[Stored data entries]
--------------------

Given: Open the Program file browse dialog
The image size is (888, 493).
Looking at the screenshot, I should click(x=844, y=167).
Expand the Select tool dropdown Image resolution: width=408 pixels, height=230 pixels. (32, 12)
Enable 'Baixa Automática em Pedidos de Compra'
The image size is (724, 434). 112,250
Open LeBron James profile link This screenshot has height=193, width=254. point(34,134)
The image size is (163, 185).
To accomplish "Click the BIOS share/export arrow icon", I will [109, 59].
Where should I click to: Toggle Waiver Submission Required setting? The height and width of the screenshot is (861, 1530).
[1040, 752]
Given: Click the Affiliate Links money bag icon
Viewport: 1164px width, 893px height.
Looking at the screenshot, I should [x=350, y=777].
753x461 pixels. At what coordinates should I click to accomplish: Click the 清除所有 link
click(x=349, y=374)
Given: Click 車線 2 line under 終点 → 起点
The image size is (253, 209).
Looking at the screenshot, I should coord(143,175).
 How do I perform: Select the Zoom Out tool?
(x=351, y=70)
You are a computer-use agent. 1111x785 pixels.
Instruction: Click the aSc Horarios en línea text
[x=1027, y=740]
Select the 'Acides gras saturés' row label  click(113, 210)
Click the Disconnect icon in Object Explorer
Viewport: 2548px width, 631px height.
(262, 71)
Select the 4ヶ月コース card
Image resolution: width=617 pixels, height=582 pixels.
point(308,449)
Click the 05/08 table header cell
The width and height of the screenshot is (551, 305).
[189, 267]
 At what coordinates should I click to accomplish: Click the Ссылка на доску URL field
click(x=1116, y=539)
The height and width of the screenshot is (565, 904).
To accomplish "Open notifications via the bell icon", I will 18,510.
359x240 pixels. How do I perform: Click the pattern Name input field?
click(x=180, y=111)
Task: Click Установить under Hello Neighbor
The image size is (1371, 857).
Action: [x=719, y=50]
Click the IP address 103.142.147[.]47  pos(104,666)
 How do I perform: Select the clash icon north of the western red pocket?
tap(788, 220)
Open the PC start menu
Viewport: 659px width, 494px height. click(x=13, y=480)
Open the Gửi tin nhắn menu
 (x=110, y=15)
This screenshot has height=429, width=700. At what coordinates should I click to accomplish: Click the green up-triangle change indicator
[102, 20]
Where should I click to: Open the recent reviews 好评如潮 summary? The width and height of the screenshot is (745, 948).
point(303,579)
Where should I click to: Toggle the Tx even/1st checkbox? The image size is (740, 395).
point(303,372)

--------------------

WHAT IS BEING ASKED:
Each line above must be reproduced exactly.

EXERCISE RESPONSE:
Given: Open the Program file browse dialog
The image size is (888, 493).
Looking at the screenshot, I should click(x=844, y=167).
Expand the Select tool dropdown Image resolution: width=408 pixels, height=230 pixels. (32, 12)
Enable 'Baixa Automática em Pedidos de Compra'
The image size is (724, 434). 112,250
Open LeBron James profile link This screenshot has height=193, width=254. point(34,134)
The image size is (163, 185).
To accomplish "Click the BIOS share/export arrow icon", I will [109, 59].
Where should I click to: Toggle Waiver Submission Required setting? The height and width of the screenshot is (861, 1530).
[1040, 752]
Given: Click the Affiliate Links money bag icon
Viewport: 1164px width, 893px height.
Looking at the screenshot, I should [x=350, y=777].
753x461 pixels. At what coordinates should I click to accomplish: Click the 清除所有 link
click(x=349, y=374)
Given: Click 車線 2 line under 終点 → 起点
The image size is (253, 209).
Looking at the screenshot, I should coord(143,175).
 How do I perform: Select the Zoom Out tool?
(x=351, y=70)
You are a computer-use agent. 1111x785 pixels.
Instruction: Click the aSc Horarios en línea text
[x=1027, y=740]
Select the 'Acides gras saturés' row label  click(113, 210)
Click the Disconnect icon in Object Explorer
Viewport: 2548px width, 631px height.
(262, 71)
Select the 4ヶ月コース card
Image resolution: width=617 pixels, height=582 pixels.
point(308,449)
Click the 05/08 table header cell
The width and height of the screenshot is (551, 305).
[189, 267]
 At what coordinates should I click to accomplish: Click the Ссылка на доску URL field
click(x=1116, y=539)
The height and width of the screenshot is (565, 904).
To accomplish "Open notifications via the bell icon", I will 18,510.
359x240 pixels. How do I perform: Click the pattern Name input field?
click(x=180, y=111)
Task: Click Установить under Hello Neighbor
The image size is (1371, 857).
Action: [x=719, y=50]
Click the IP address 103.142.147[.]47  pos(104,666)
 How do I perform: Select the clash icon north of the western red pocket?
tap(788, 220)
Open the PC start menu
Viewport: 659px width, 494px height. click(x=13, y=480)
Open the Gửi tin nhắn menu
 (x=110, y=15)
This screenshot has height=429, width=700. At what coordinates should I click to accomplish: Click the green up-triangle change indicator
[102, 20]
Where should I click to: Open the recent reviews 好评如潮 summary? The width and height of the screenshot is (745, 948).
point(303,579)
Where should I click to: Toggle the Tx even/1st checkbox? The image size is (740, 395).
point(303,372)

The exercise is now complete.